**OBJECTIF DE L'EXERCICE:** Recopiez à l'identique, dans l'article sur Edouard Fritch, le passage qui commence par les mots contenant « PUNAAUIA, le 25 » et se termine par « Qu'en pensez-vous ? ».

**TEXTE SOURCE:**
───

Edouard Fritch : "on est en train de se tirer une balle dans le pied"


Le président Edouard Fritch répondait à la presse ce matin.
PUNAAUIA, le 25 novembre 2014. Le président Edouard Fritch venu ce mardi matin à l'hôtel Méridien, ouvrir la première conférence régionale pour les Pays et territoires d'outremer du Pacifique (PTOM) a été abordé par la presse sur la question qui agite depuis quelques jours le monde politique local. Il s'agit bien sûr du projet de résolution proposé le 18 novembre dernier par le président de l'assemblée de Polynésie Marcel Tuihani, qui réclame plus de 100 milliards de Fcfp à l'Etat en réparation des 30 ans d'essais nucléaires effectués à Moruroa et Fangataufa. Le président du Pays n'a pas caché que ce projet de résolution risque de compromettre les bonnes relations que le Pays et l'Etat viennent tout juste de restaurer.

Ce projet de résolution devrait être présenté, ce jeudi, aux représentants de l'assemblée de Polynésie. Qu'en pensez-vous ?

Edouard Fritch : Vous savez, c'est une prérogative du président de l'assemblée de Polynésie française, je ne vais pas me mêler des affaires de l'assemblée de Polynésie française. J'ai été président pendant un certain temps, j'ai beaucoup aimé que le gouvernement ne vienne pas s'immiscer dans mes affaires.

Le comité de majorité, réuni ce lundi soir, c'était pour convaincre de retirer cette résolution ?

───

**DONNÉES FOURNIES:**
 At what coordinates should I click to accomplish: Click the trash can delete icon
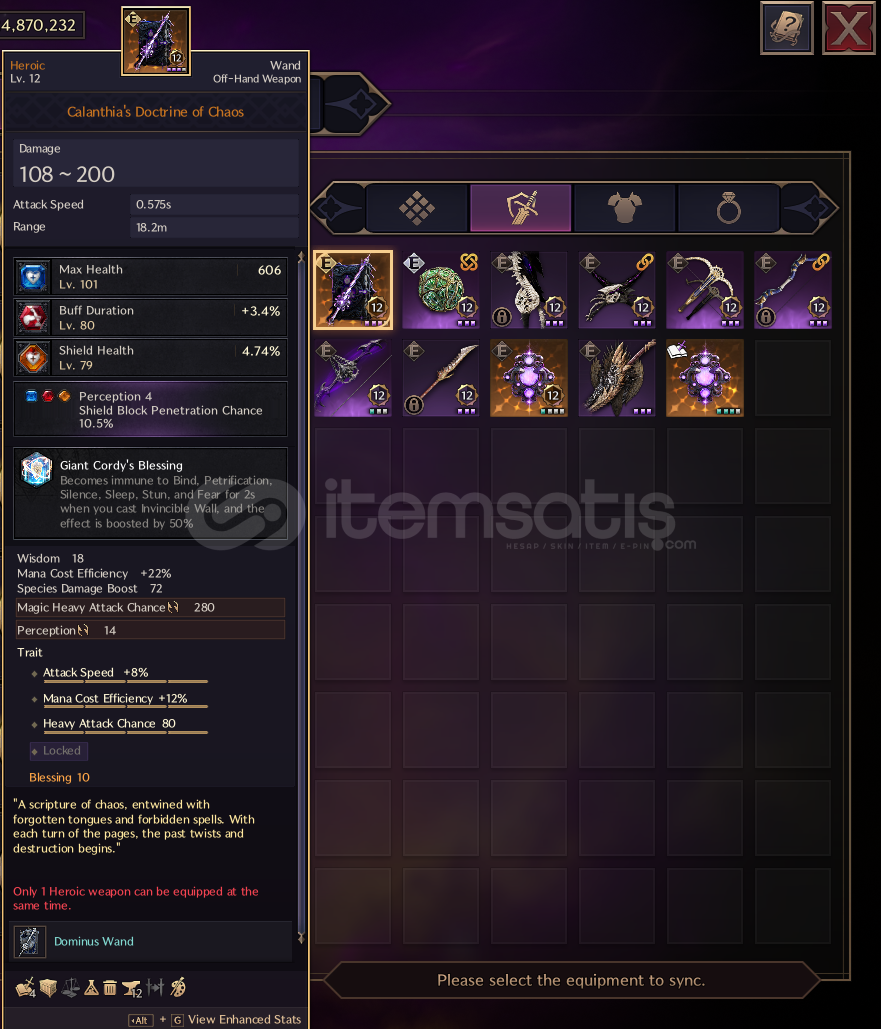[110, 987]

───

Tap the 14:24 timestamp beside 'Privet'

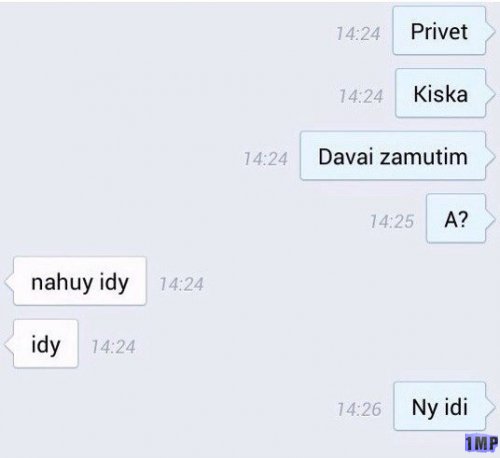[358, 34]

───

**RÉPONSE:**
PUNAAUIA, le 25 novembre 2014. Le président Edouard Fritch venu ce mardi matin à l'hôtel Méridien, ouvrir la première conférence régionale pour les Pays et territoires d'outremer du Pacifique (PTOM) a été abordé par la presse sur la question qui agite depuis quelques jours le monde politique local. Il s'agit bien sûr du projet de résolution proposé le 18 novembre dernier par le président de l'assemblée de Polynésie Marcel Tuihani, qui réclame plus de 100 milliards de Fcfp à l'Etat en réparation des 30 ans d'essais nucléaires effectués à Moruroa et Fangataufa. Le président du Pays n'a pas caché que ce projet de résolution risque de compromettre les bonnes relations que le Pays et l'Etat viennent tout juste de restaurer.

Ce projet de résolution devrait être présenté, ce jeudi, aux représentants de l'assemblée de Polynésie. Qu'en pensez-vous ?